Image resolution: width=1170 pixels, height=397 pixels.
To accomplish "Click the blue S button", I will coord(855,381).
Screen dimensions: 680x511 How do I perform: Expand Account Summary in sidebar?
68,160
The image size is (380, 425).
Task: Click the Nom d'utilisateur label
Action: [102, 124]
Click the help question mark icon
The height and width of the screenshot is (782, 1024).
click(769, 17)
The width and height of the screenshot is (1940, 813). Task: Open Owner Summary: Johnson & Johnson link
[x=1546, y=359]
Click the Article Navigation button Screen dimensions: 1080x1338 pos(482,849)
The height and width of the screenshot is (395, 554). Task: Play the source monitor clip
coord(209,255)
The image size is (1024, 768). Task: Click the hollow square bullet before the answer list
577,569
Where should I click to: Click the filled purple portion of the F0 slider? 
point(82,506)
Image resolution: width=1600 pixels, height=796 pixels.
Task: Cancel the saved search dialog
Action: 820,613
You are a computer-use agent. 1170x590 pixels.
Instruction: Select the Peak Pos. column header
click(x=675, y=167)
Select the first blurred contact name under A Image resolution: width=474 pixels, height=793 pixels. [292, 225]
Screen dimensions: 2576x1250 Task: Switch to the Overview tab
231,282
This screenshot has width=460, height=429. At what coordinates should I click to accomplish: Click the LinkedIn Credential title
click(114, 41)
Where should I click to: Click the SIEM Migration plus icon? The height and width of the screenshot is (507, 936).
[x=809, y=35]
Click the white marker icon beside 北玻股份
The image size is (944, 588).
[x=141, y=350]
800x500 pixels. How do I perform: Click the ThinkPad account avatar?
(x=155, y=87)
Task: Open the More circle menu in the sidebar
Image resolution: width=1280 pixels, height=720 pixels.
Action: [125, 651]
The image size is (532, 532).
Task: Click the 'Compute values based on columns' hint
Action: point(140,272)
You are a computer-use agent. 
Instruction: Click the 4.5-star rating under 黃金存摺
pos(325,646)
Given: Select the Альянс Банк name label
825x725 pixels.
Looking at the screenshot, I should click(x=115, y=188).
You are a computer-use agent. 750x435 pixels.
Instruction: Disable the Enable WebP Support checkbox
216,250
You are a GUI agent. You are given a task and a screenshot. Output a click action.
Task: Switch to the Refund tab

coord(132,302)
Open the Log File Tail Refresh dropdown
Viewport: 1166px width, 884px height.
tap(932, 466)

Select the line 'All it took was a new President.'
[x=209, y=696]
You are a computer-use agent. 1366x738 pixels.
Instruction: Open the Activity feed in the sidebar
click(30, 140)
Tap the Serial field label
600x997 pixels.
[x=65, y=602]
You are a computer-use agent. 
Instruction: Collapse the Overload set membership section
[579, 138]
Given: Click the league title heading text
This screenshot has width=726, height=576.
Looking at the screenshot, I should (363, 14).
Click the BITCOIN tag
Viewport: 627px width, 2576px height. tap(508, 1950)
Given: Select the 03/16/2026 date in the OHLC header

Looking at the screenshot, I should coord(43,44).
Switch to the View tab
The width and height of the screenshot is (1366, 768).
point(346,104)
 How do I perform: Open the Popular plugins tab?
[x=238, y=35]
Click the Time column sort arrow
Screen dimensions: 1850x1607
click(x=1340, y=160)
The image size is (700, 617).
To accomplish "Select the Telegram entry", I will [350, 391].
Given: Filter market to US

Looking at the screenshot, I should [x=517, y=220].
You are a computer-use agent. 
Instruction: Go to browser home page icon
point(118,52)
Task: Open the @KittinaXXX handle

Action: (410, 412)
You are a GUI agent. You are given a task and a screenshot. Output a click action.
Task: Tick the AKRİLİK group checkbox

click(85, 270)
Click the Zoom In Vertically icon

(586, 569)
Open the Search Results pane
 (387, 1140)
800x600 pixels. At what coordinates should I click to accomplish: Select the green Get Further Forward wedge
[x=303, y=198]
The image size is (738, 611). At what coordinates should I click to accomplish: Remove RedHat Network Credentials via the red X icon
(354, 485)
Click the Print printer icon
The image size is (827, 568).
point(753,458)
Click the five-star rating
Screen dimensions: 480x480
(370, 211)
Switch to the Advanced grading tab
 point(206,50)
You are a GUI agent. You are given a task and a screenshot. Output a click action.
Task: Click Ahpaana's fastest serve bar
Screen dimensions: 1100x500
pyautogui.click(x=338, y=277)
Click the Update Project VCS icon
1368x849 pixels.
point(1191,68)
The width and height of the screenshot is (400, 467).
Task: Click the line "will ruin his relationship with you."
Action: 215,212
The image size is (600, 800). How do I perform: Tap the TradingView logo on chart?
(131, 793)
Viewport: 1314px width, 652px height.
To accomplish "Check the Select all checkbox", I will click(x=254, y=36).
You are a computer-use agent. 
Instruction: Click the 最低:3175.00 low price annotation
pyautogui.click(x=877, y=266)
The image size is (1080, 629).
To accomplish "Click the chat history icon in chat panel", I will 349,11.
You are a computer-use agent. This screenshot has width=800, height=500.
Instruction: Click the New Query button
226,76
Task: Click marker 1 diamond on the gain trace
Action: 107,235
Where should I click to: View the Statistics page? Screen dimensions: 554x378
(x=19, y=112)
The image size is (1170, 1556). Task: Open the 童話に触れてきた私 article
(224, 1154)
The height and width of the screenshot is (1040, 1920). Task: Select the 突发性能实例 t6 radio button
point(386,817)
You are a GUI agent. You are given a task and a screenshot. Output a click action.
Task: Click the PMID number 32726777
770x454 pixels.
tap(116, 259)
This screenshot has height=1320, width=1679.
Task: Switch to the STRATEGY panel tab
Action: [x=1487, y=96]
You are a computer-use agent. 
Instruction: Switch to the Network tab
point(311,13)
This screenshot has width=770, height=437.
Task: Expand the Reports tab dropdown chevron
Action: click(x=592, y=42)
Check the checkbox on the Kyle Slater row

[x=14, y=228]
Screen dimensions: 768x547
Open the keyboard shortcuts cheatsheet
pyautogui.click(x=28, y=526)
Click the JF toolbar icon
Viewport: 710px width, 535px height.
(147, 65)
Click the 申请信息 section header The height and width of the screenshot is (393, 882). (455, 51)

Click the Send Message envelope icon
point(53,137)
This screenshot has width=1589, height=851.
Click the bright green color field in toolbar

THE PROBLEM. Please return the records above in their exact form.

WRITTEN REPLY.
Image resolution: width=1170 pixels, height=397 pixels.
To accomplish "Click the blue S button", I will coord(855,381).
Screen dimensions: 680x511 How do I perform: Expand Account Summary in sidebar?
68,160
The image size is (380, 425).
Task: Click the Nom d'utilisateur label
Action: [102, 124]
Click the help question mark icon
The height and width of the screenshot is (782, 1024).
click(769, 17)
The width and height of the screenshot is (1940, 813). Task: Open Owner Summary: Johnson & Johnson link
[x=1546, y=359]
Click the Article Navigation button Screen dimensions: 1080x1338 pos(482,849)
The height and width of the screenshot is (395, 554). Task: Play the source monitor clip
coord(209,255)
The image size is (1024, 768). Task: Click the hollow square bullet before the answer list
577,569
Where should I click to: Click the filled purple portion of the F0 slider? 
point(82,506)
Image resolution: width=1600 pixels, height=796 pixels.
Task: Cancel the saved search dialog
Action: 820,613
You are a computer-use agent. 1170x590 pixels.
Instruction: Select the Peak Pos. column header
click(x=675, y=167)
Select the first blurred contact name under A Image resolution: width=474 pixels, height=793 pixels. [292, 225]
Screen dimensions: 2576x1250 Task: Switch to the Overview tab
231,282
This screenshot has width=460, height=429. At what coordinates should I click to accomplish: Click the LinkedIn Credential title
click(114, 41)
Where should I click to: Click the SIEM Migration plus icon? The height and width of the screenshot is (507, 936).
[x=809, y=35]
Click the white marker icon beside 北玻股份
The image size is (944, 588).
[x=141, y=350]
800x500 pixels. How do I perform: Click the ThinkPad account avatar?
(x=155, y=87)
Task: Open the More circle menu in the sidebar
Image resolution: width=1280 pixels, height=720 pixels.
Action: [125, 651]
The image size is (532, 532).
Task: Click the 'Compute values based on columns' hint
Action: point(140,272)
You are a computer-use agent. 
Instruction: Click the 4.5-star rating under 黃金存摺
pos(325,646)
Given: Select the Альянс Банк name label
825x725 pixels.
Looking at the screenshot, I should click(x=115, y=188).
You are a computer-use agent. 750x435 pixels.
Instruction: Disable the Enable WebP Support checkbox
216,250
You are a GUI agent. You are given a task and a screenshot. Output a click action.
Task: Switch to the Refund tab

coord(132,302)
Open the Log File Tail Refresh dropdown
Viewport: 1166px width, 884px height.
tap(932, 466)

Select the line 'All it took was a new President.'
[x=209, y=696]
You are a computer-use agent. 1366x738 pixels.
Instruction: Open the Activity feed in the sidebar
click(30, 140)
Tap the Serial field label
600x997 pixels.
[x=65, y=602]
You are a computer-use agent. 
Instruction: Collapse the Overload set membership section
[579, 138]
Given: Click the league title heading text
This screenshot has width=726, height=576.
Looking at the screenshot, I should (363, 14).
Click the BITCOIN tag
Viewport: 627px width, 2576px height. tap(508, 1950)
Given: Select the 03/16/2026 date in the OHLC header

Looking at the screenshot, I should coord(43,44).
Switch to the View tab
The width and height of the screenshot is (1366, 768).
point(346,104)
 How do I perform: Open the Popular plugins tab?
[x=238, y=35]
Click the Time column sort arrow
Screen dimensions: 1850x1607
click(x=1340, y=160)
The image size is (700, 617).
To accomplish "Select the Telegram entry", I will [350, 391].
Given: Filter market to US

Looking at the screenshot, I should [x=517, y=220].
You are a computer-use agent. 
Instruction: Go to browser home page icon
point(118,52)
Task: Open the @KittinaXXX handle

Action: (410, 412)
You are a GUI agent. You are given a task and a screenshot. Output a click action.
Task: Tick the AKRİLİK group checkbox

click(85, 270)
Click the Zoom In Vertically icon

(586, 569)
Open the Search Results pane
 (387, 1140)
800x600 pixels. At what coordinates should I click to accomplish: Select the green Get Further Forward wedge
[x=303, y=198]
The image size is (738, 611). At what coordinates should I click to accomplish: Remove RedHat Network Credentials via the red X icon
(354, 485)
Click the Print printer icon
The image size is (827, 568).
point(753,458)
Click the five-star rating
Screen dimensions: 480x480
(370, 211)
Switch to the Advanced grading tab
 point(206,50)
You are a GUI agent. You are given a task and a screenshot. Output a click action.
Task: Click Ahpaana's fastest serve bar
Screen dimensions: 1100x500
pyautogui.click(x=338, y=277)
Click the Update Project VCS icon
1368x849 pixels.
point(1191,68)
The width and height of the screenshot is (400, 467).
Task: Click the line "will ruin his relationship with you."
Action: 215,212
The image size is (600, 800). How do I perform: Tap the TradingView logo on chart?
(131, 793)
Viewport: 1314px width, 652px height.
To accomplish "Check the Select all checkbox", I will click(x=254, y=36).
You are a computer-use agent. 
Instruction: Click the 最低:3175.00 low price annotation
pyautogui.click(x=877, y=266)
The image size is (1080, 629).
To accomplish "Click the chat history icon in chat panel", I will 349,11.
You are a computer-use agent. This screenshot has width=800, height=500.
Instruction: Click the New Query button
226,76
Task: Click marker 1 diamond on the gain trace
Action: 107,235
Where should I click to: View the Statistics page? Screen dimensions: 554x378
(x=19, y=112)
The image size is (1170, 1556). Task: Open the 童話に触れてきた私 article
(224, 1154)
The height and width of the screenshot is (1040, 1920). Task: Select the 突发性能实例 t6 radio button
point(386,817)
You are a GUI agent. You are given a task and a screenshot. Output a click action.
Task: Click the PMID number 32726777
770x454 pixels.
tap(116, 259)
This screenshot has height=1320, width=1679.
Task: Switch to the STRATEGY panel tab
Action: [x=1487, y=96]
You are a computer-use agent. 
Instruction: Switch to the Network tab
point(311,13)
This screenshot has width=770, height=437.
Task: Expand the Reports tab dropdown chevron
Action: click(x=592, y=42)
Check the checkbox on the Kyle Slater row

[x=14, y=228]
Screen dimensions: 768x547
Open the keyboard shortcuts cheatsheet
pyautogui.click(x=28, y=526)
Click the JF toolbar icon
Viewport: 710px width, 535px height.
(147, 65)
Click the 申请信息 section header The height and width of the screenshot is (393, 882). (455, 51)

Click the Send Message envelope icon
point(53,137)
This screenshot has width=1589, height=851.
Click the bright green color field in toolbar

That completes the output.